Type out the entries below again, character for character.

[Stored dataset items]
════════════════

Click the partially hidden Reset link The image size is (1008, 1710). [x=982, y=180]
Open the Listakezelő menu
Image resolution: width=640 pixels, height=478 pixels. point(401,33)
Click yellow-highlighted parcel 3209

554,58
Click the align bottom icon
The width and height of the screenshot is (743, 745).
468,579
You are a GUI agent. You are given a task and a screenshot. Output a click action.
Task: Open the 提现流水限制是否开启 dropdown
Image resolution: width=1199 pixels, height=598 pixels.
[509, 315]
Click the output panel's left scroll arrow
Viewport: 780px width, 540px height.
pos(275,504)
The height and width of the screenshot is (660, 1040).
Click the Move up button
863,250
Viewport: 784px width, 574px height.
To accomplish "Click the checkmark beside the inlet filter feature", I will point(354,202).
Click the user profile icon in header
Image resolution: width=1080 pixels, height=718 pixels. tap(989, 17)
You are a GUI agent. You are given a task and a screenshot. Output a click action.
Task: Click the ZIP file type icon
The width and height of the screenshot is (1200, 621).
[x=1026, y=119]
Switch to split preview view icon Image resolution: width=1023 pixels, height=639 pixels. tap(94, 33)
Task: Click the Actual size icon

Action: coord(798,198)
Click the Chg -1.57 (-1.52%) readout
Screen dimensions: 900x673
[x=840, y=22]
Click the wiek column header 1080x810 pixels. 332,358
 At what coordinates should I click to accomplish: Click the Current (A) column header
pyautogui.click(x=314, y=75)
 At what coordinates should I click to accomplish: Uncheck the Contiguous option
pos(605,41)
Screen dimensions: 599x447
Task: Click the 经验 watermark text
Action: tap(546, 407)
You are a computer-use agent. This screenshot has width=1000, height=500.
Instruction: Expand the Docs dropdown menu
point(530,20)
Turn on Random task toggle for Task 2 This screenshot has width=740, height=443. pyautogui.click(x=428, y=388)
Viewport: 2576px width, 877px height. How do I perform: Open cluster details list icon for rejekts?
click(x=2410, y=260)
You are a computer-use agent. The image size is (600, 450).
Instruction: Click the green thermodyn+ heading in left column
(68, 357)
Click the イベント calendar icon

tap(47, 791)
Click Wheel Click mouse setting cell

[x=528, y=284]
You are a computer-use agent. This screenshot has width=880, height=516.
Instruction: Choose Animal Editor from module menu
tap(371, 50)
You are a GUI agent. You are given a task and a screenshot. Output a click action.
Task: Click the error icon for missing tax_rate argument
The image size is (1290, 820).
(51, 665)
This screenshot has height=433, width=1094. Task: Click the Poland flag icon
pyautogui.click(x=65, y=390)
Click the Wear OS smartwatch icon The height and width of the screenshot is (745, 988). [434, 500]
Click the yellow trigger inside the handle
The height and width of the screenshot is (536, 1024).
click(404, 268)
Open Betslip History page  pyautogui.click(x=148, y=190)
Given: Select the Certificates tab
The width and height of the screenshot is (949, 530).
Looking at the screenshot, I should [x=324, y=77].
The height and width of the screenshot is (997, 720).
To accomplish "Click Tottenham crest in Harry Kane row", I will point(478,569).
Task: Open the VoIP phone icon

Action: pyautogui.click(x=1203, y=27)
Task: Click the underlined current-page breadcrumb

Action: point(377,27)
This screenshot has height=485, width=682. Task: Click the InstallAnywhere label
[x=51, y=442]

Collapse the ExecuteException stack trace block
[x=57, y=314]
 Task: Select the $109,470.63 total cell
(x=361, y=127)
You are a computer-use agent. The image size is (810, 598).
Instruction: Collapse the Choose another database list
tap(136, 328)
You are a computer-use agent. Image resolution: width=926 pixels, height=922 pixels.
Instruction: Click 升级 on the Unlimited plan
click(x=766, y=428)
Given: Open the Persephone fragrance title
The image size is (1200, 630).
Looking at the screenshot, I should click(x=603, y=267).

════════════════

ANSWER SECTION:
Click the partially hidden Reset link The image size is (1008, 1710). [x=982, y=180]
Open the Listakezelő menu
Image resolution: width=640 pixels, height=478 pixels. point(401,33)
Click yellow-highlighted parcel 3209

554,58
Click the align bottom icon
The width and height of the screenshot is (743, 745).
468,579
You are a GUI agent. You are given a task and a screenshot. Output a click action.
Task: Open the 提现流水限制是否开启 dropdown
Image resolution: width=1199 pixels, height=598 pixels.
[509, 315]
Click the output panel's left scroll arrow
Viewport: 780px width, 540px height.
pos(275,504)
The height and width of the screenshot is (660, 1040).
Click the Move up button
863,250
Viewport: 784px width, 574px height.
To accomplish "Click the checkmark beside the inlet filter feature", I will point(354,202).
Click the user profile icon in header
Image resolution: width=1080 pixels, height=718 pixels. tap(989, 17)
You are a GUI agent. You are given a task and a screenshot. Output a click action.
Task: Click the ZIP file type icon
The width and height of the screenshot is (1200, 621).
[x=1026, y=119]
Switch to split preview view icon Image resolution: width=1023 pixels, height=639 pixels. tap(94, 33)
Task: Click the Actual size icon

Action: coord(798,198)
Click the Chg -1.57 (-1.52%) readout
Screen dimensions: 900x673
[x=840, y=22]
Click the wiek column header 1080x810 pixels. 332,358
 At what coordinates should I click to accomplish: Click the Current (A) column header
pyautogui.click(x=314, y=75)
 At what coordinates should I click to accomplish: Uncheck the Contiguous option
pos(605,41)
Screen dimensions: 599x447
Task: Click the 经验 watermark text
Action: tap(546, 407)
You are a computer-use agent. This screenshot has width=1000, height=500.
Instruction: Expand the Docs dropdown menu
point(530,20)
Turn on Random task toggle for Task 2 This screenshot has width=740, height=443. pyautogui.click(x=428, y=388)
Viewport: 2576px width, 877px height. How do I perform: Open cluster details list icon for rejekts?
click(x=2410, y=260)
You are a computer-use agent. The image size is (600, 450).
Instruction: Click the green thermodyn+ heading in left column
(68, 357)
Click the イベント calendar icon

tap(47, 791)
Click Wheel Click mouse setting cell

[x=528, y=284]
You are a computer-use agent. This screenshot has width=880, height=516.
Instruction: Choose Animal Editor from module menu
tap(371, 50)
You are a GUI agent. You are given a task and a screenshot. Output a click action.
Task: Click the error icon for missing tax_rate argument
The image size is (1290, 820).
(51, 665)
This screenshot has height=433, width=1094. Task: Click the Poland flag icon
pyautogui.click(x=65, y=390)
Click the Wear OS smartwatch icon The height and width of the screenshot is (745, 988). [434, 500]
Click the yellow trigger inside the handle
The height and width of the screenshot is (536, 1024).
click(404, 268)
Open Betslip History page  pyautogui.click(x=148, y=190)
Given: Select the Certificates tab
The width and height of the screenshot is (949, 530).
Looking at the screenshot, I should [x=324, y=77].
The height and width of the screenshot is (997, 720).
To accomplish "Click Tottenham crest in Harry Kane row", I will point(478,569).
Task: Open the VoIP phone icon

Action: pyautogui.click(x=1203, y=27)
Task: Click the underlined current-page breadcrumb

Action: point(377,27)
This screenshot has height=485, width=682. Task: Click the InstallAnywhere label
[x=51, y=442]

Collapse the ExecuteException stack trace block
[x=57, y=314]
 Task: Select the $109,470.63 total cell
(x=361, y=127)
You are a computer-use agent. The image size is (810, 598).
Instruction: Collapse the Choose another database list
tap(136, 328)
You are a computer-use agent. Image resolution: width=926 pixels, height=922 pixels.
Instruction: Click 升级 on the Unlimited plan
click(x=766, y=428)
Given: Open the Persephone fragrance title
The image size is (1200, 630).
Looking at the screenshot, I should click(x=603, y=267).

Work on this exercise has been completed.